Notably, for private real estate firm AJ Capital, the ACM offices expand their Nashville music industry holdings and investments to the EXIT/IN, the renovation of North Nashville’s legendary Club Baron, previously-mentioned Soho House Nashville and Live Nation having space in the same Nashville Warehouse Company building.
The group could also add a 4,500-person venue — for which they have already filed plans — in the same neighborhood.
ACM Best New Artists McCollum and Wilson are likely — among many — to benefit from the inclusion of a small live performance stage, social media content creation office and two working boardrooms in the new ACM headquarters. In a city where signed and unsigned artists struggle to do the work required to succeed or elevate their craft, having an ACM membership serves multiple purposes — including access to professional grade services.
Moreover, it is on the back of artists’ work that the genre has grown so significantly so quickly. The ACM’s downtown Nashville relocation is attached to the impressiveness of this development.
McCollum highlighted how he won his 2022 Best New Male Artist award in Las Vegas in front of people watching on Amazon Prime in 235 countries worldwide, then headlined the Houston Rodeo (in front of 80,000 people) and then returned to Nashville — a worldwide country and pop musical hub, in the same week.
For Wilson, eight months have elapsed since she won her ACM Nest New Female Artist Award on Amazon Prime and became a streaming television star on Paramount Network’s “Yellowstone.”
She feels that “everything really started rolling” when she achieved her ACM honor.
Moreover, as someone who has spent 95 percent of her days away from Nashville in the past 365, she highlights Nashville’s growing country music footprint hitting “every corner of town” as “cool.”
“Over the past ten years — from the hole-in-the-wall bars to Broadway — everything’s been impacted by the growth,” Wilson continues.

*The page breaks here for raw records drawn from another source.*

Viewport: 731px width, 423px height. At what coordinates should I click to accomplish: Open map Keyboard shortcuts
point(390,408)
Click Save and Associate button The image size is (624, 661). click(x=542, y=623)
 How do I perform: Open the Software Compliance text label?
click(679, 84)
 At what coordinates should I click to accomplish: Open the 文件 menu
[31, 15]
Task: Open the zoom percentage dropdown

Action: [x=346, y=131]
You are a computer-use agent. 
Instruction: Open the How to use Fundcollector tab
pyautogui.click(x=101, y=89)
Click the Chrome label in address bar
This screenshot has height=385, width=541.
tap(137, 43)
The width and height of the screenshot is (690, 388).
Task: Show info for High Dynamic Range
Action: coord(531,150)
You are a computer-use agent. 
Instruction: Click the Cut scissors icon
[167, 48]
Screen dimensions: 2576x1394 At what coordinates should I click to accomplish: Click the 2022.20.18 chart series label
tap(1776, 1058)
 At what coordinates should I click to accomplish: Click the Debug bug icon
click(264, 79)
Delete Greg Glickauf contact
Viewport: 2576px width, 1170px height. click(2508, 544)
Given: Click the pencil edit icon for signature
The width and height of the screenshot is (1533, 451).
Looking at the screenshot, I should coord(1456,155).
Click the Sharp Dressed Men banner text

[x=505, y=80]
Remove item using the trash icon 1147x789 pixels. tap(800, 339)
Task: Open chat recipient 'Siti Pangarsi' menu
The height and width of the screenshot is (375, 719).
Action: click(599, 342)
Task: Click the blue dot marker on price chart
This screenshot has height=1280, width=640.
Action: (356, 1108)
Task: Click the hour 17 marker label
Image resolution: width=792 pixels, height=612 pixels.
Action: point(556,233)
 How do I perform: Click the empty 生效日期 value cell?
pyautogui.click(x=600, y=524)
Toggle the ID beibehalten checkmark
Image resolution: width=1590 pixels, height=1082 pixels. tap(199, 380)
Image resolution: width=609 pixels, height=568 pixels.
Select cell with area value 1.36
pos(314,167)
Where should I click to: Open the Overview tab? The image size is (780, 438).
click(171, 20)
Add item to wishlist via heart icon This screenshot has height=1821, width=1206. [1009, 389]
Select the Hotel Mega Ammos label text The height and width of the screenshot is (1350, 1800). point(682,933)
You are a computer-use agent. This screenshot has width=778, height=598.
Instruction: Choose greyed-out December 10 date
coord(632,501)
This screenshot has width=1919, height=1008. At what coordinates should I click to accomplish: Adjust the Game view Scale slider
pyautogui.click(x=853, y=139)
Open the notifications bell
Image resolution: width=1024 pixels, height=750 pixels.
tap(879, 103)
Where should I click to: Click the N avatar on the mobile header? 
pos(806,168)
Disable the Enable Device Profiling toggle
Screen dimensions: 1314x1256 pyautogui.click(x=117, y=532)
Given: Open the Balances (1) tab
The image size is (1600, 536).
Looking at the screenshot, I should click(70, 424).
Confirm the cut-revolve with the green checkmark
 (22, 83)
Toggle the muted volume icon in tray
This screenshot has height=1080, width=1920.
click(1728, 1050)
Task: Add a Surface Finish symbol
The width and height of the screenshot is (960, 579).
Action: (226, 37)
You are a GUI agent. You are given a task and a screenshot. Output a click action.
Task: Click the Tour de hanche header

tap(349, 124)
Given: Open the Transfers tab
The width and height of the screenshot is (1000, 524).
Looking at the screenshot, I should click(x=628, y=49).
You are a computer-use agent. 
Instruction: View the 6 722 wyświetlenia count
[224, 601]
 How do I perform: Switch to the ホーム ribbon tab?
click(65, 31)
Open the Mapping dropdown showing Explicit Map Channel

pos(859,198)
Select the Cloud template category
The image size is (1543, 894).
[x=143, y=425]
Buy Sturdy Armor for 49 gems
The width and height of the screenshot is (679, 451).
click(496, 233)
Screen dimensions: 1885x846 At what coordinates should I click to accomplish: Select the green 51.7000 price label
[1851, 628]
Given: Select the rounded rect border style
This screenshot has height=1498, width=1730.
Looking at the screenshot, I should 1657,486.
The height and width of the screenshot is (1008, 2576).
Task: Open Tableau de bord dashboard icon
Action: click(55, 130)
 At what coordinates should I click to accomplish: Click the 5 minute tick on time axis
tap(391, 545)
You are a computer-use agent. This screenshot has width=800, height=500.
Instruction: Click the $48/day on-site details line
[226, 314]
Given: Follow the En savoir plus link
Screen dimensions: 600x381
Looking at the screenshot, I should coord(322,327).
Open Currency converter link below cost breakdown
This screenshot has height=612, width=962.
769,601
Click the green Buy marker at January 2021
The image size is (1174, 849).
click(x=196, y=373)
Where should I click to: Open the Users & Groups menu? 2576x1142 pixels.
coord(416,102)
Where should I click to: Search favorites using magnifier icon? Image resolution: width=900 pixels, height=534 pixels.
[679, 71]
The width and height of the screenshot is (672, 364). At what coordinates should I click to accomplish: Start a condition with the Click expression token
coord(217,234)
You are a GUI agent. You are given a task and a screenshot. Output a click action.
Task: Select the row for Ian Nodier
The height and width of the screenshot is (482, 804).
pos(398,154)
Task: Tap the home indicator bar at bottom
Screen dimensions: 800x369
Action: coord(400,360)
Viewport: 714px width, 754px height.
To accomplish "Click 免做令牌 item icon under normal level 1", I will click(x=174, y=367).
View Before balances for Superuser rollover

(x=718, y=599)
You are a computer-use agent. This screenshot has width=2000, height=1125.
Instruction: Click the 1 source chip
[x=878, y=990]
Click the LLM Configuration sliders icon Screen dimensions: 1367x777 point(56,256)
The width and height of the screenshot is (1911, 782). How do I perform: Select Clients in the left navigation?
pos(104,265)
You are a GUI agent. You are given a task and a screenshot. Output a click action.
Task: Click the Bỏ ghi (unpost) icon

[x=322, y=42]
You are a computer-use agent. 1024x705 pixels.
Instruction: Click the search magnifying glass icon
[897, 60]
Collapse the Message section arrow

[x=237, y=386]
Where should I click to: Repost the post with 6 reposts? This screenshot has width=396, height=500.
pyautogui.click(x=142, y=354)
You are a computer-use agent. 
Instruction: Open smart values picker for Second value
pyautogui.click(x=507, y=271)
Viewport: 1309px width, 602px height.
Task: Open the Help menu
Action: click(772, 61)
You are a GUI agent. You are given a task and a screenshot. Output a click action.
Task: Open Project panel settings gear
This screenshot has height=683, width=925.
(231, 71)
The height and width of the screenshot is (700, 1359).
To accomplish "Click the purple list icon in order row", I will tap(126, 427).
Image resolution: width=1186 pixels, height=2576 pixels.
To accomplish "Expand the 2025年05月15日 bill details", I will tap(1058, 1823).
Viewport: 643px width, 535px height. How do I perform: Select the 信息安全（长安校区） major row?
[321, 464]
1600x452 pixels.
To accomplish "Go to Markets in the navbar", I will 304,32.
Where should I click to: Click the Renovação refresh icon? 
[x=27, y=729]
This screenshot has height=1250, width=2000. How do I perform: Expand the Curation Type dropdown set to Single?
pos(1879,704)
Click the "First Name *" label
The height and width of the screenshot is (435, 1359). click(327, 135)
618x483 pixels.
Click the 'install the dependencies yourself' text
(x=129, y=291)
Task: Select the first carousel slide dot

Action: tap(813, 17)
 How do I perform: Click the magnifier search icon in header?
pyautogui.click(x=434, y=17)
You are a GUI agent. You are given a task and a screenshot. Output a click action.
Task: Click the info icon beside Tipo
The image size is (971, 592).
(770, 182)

She jokes that her story of moving to Nashville in 2011 in a camper trailer that she parked in a backyard would be implausible as the city’s economic growth continues to expand.
For Wilson, spaces like the ACM’s new headquarters will allow artists to engage more deeply in community development, fostering broader support for rising stars.
“Anywhere we go in the world, it will help to feel like we’re all on the same team.”